And Now I Know my Class for Project Eternity

Obsidian’s Kickstarter campaign for Project Eternity crossed the $2.7 million line last night marking the achievement of the latest stretch goal which will add two new classes to the old-school RPG: Chanters and (far more importantly) Paladins. I first fell in love with paladins in my Quest for Glory.

In the series, the paladin was a semi-secret character class that could only be played through the import function for which QFG is famous. The paladins of Glorianna were not the religious warriors of D&D, though the latter was most definitely the inspiration of the former, but were instead considered the truest of heroes. They were guided by honor, a stat that meant relatively little to the other classes, and combated the forces of evil with their magic-imbued blades that glowed with blue fire.
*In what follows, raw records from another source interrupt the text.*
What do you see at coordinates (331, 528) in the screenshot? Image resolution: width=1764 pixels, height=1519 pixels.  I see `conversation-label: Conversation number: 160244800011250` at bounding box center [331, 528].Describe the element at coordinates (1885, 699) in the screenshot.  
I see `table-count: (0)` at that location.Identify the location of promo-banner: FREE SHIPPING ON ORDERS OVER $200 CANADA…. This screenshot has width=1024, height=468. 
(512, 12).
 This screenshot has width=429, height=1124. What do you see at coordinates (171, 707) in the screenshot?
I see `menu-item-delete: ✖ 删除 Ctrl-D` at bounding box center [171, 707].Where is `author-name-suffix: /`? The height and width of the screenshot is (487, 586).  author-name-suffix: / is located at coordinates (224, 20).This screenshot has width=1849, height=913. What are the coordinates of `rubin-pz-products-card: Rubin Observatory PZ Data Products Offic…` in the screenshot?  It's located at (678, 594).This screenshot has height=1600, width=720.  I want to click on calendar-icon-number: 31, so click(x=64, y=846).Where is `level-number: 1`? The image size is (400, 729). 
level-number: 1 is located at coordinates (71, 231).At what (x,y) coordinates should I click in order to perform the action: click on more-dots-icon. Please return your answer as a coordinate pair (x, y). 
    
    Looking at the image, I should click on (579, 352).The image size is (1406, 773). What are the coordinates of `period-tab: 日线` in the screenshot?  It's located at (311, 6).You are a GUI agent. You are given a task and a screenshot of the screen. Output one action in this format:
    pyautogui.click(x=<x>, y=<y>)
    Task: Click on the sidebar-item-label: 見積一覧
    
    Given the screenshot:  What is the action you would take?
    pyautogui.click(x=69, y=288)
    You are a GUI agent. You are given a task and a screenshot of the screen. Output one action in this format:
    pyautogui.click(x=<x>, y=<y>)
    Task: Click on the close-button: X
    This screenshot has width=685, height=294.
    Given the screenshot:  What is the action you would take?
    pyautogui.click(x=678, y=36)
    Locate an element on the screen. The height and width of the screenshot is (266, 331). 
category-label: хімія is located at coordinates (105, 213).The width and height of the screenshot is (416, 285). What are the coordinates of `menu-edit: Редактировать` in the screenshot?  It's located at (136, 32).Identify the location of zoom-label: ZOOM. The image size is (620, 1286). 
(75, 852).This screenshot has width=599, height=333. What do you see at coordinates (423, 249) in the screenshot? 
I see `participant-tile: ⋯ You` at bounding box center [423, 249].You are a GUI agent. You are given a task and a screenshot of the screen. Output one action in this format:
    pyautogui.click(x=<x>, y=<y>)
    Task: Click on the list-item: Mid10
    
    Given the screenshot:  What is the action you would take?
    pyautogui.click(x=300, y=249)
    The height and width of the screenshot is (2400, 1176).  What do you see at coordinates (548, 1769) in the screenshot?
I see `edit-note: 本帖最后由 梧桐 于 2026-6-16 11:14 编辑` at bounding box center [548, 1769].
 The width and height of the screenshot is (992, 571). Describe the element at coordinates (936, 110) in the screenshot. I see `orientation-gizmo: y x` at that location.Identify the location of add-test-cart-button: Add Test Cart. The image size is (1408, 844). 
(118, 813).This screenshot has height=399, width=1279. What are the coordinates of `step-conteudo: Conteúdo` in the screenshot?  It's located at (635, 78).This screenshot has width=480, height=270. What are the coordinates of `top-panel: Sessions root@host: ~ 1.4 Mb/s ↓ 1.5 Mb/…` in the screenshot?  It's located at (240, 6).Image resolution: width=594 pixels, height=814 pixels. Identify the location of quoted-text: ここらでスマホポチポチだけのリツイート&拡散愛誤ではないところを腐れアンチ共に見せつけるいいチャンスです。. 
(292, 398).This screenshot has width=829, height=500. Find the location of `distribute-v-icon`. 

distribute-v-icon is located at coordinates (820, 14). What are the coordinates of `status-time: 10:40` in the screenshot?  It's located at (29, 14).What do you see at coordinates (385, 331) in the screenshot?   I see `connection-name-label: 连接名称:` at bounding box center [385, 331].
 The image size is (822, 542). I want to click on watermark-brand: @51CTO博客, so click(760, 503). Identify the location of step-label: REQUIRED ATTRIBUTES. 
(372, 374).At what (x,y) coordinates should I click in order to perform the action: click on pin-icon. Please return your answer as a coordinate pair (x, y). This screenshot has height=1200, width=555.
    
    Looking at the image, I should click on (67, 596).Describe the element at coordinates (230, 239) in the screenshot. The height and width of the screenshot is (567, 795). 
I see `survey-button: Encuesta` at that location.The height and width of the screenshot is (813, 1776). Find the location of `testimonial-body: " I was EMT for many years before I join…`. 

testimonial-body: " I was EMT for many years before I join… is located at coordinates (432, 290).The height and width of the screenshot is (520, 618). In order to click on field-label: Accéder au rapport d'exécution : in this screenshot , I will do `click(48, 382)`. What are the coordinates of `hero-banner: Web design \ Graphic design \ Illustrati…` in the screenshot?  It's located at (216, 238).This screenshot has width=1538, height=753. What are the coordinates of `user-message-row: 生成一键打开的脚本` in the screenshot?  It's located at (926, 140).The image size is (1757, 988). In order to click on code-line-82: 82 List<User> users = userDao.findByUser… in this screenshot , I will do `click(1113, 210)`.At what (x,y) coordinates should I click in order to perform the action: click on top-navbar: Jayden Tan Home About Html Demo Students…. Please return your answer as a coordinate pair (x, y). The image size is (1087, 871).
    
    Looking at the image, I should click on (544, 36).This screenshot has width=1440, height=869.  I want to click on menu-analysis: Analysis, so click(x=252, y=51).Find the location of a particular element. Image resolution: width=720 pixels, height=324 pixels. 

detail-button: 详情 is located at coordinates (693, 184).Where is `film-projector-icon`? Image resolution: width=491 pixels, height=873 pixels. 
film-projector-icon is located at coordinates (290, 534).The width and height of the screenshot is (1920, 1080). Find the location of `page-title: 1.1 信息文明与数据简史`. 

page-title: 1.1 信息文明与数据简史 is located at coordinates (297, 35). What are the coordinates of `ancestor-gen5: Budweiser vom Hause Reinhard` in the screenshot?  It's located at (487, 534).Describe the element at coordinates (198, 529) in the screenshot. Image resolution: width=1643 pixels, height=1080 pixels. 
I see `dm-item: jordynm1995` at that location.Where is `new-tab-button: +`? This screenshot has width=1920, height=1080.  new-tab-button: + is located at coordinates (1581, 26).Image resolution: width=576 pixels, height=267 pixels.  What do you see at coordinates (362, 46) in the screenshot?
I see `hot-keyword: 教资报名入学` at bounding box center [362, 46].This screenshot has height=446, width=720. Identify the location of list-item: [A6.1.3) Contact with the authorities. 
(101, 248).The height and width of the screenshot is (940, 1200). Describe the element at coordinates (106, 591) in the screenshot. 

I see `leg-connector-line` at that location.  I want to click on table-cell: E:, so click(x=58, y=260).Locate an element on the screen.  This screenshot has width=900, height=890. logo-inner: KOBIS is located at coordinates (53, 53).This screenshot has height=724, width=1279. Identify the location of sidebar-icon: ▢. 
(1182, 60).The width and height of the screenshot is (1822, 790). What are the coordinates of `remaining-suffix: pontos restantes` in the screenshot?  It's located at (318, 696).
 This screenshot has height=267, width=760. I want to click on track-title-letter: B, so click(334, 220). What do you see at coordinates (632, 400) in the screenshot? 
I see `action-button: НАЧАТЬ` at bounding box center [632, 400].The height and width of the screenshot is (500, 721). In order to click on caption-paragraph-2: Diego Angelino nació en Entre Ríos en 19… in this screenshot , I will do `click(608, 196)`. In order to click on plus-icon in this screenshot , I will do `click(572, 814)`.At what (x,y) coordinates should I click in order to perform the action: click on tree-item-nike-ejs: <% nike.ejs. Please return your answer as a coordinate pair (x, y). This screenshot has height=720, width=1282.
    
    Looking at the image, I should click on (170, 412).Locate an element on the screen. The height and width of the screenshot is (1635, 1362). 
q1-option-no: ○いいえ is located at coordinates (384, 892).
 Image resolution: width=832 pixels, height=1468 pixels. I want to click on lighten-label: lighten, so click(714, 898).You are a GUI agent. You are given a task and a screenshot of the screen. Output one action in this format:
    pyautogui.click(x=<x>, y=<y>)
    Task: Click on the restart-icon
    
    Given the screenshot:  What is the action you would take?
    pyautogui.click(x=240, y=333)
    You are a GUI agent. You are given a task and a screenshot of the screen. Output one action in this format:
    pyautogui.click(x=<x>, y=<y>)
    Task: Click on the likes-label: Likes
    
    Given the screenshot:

I loved the paladin class so much that I actually incorporated his way of life into my own personal moral code. Even today when I am faced with a dilemma, I will ask myself, “How would a paladin face this situation?” It’s corny, I know, but it’s totally true.

Since QFG, the paladin class has become my go-to in nearly every subsequent RPG that I’ve played. For example, I played through Baldur’s Gate as a paladin, then switched to the amazing Inquisitor, a paladin kit, for Baldur’s Gate 2, Neverwinter Nights, my week with WOW; I even preferred the Humans in Warcraft 3 because of their paladin hero.

Anyway, what I’m getting at here is that I now know with a certainty that paladins are going to be a playable class in Project Eternity, and you can safely bet that I’ll be taking one from start to finish once the game launches next year (assuming they make the original release window).